Sang-Hyun Oh, the author of the paper and the McKnight Professor of Electrical and Computer Engineering at the University of Minnesota, adds that although the current type of terahertz camera costs tens of thousands of dollars, the cheap nature of the camera CMOS is used for this purpose. The system makes it a “major step forward in building practical terahertz cameras”. Marketing power led Samsung, which makes CMOS camera chips and quantum dot devices, to collaborate on this research.
Conventional research for such a long time operates at the temperature of liquid helium (-452 degrees Fahrenheit), Nelson said, which is necessary to detect the extremely low energy of background terahertz photons. The fact that this new device can detect and use a visible light camera to see these wavelengths is unexpected for those working in terahertz. “People are like, ‘What?’ It’s kind of unheard of, and people are surprised,” Oh said.

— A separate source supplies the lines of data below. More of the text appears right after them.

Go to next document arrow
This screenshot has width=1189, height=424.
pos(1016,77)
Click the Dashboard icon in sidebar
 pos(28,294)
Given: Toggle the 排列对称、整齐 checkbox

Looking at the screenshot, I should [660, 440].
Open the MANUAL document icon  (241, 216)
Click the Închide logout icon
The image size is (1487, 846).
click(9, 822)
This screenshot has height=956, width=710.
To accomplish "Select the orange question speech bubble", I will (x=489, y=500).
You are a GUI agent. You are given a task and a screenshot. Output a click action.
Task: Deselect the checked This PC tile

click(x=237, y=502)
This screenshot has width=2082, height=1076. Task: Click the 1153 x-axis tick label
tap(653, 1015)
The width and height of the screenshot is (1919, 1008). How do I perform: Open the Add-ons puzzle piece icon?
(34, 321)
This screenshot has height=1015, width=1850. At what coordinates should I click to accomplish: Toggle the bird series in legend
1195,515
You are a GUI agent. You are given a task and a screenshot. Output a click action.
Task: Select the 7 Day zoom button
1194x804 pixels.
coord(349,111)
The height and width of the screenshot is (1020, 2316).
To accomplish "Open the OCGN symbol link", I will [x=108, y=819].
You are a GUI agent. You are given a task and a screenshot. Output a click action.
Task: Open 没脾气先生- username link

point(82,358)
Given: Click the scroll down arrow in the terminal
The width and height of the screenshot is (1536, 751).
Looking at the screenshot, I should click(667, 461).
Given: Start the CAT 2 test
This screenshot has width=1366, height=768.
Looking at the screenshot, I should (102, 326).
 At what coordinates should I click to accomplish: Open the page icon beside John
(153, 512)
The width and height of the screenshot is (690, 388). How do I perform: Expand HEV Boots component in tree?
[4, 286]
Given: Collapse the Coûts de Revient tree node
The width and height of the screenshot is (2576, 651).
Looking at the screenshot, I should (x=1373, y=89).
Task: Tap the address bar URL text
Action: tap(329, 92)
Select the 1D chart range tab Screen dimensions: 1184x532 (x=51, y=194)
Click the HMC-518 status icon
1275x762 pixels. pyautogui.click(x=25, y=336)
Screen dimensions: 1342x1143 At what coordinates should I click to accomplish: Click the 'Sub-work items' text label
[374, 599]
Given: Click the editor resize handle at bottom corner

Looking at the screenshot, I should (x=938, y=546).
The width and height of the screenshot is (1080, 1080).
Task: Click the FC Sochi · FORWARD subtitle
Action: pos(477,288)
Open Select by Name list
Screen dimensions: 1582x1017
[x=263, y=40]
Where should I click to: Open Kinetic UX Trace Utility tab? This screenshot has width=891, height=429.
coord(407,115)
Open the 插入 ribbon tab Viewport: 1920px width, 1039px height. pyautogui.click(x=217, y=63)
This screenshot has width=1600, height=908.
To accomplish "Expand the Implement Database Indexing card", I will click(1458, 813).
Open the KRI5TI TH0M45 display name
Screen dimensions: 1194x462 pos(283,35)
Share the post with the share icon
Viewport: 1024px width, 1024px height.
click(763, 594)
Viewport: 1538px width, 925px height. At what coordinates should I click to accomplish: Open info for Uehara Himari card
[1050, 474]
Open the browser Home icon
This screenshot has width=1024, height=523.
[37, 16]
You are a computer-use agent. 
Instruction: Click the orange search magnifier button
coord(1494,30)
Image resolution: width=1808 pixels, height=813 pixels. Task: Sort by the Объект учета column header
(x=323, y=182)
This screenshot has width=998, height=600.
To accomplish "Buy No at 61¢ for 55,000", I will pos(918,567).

According to researchers, there are many ways to improve the effect of the new camera, including further miniaturization of components and ways to protect quantum dots. Even at the current discovery stage, the device may have potential applications, they said.
As for the market potential of the new device, Nelson said that quantum dots are now cheap and fast, and are now used in consumer products such as television screens. Of course the design of the camera is complex, he says, but it depends on the current microelectronic technology. In fact, unlike the current terahertz detectors, the entire terahertz camera chip can be manufactured using modern microchip production methods, which means that eventually the production of the device should be possible and cheap.
Now, although the camera system is still far from commercial, MIT researchers are using a new laboratory device when they need a quick way to detect terahertz radiation. “We didn’t have one of those expensive cameras,” Nelson says, “but we had a lot of these little devices. People would stick one of the lights on and watch the lights go off. Visually let them know when the terahertz beam is on. … People found it really fitting.
Although terahertz waves could in principle be used to detect certain astrophysical events, these sources would be too powerful and the new device would not be able to capture the weak signals, Nelson says, though and the team is working to improve its understanding. . “Next-gen is all about making everything smaller, so it’s going to be a lot more responsive,” he says.
Terahertz radiation, whose wavelength is between microwaves and visible light, can penetrate many non-metallic materials and detect the signature of certain particles. These useful properties can lend themselves to a variety of applications, including airport digitization security, industrial quality control, astrophysical research, non-destructive object identification, and high-bandwidth wireless communications.
However, developing devices to detect and image terahertz waves has been difficult, and most existing terahertz devices are expensive, slow, bulky, and require space systems and low temperatures.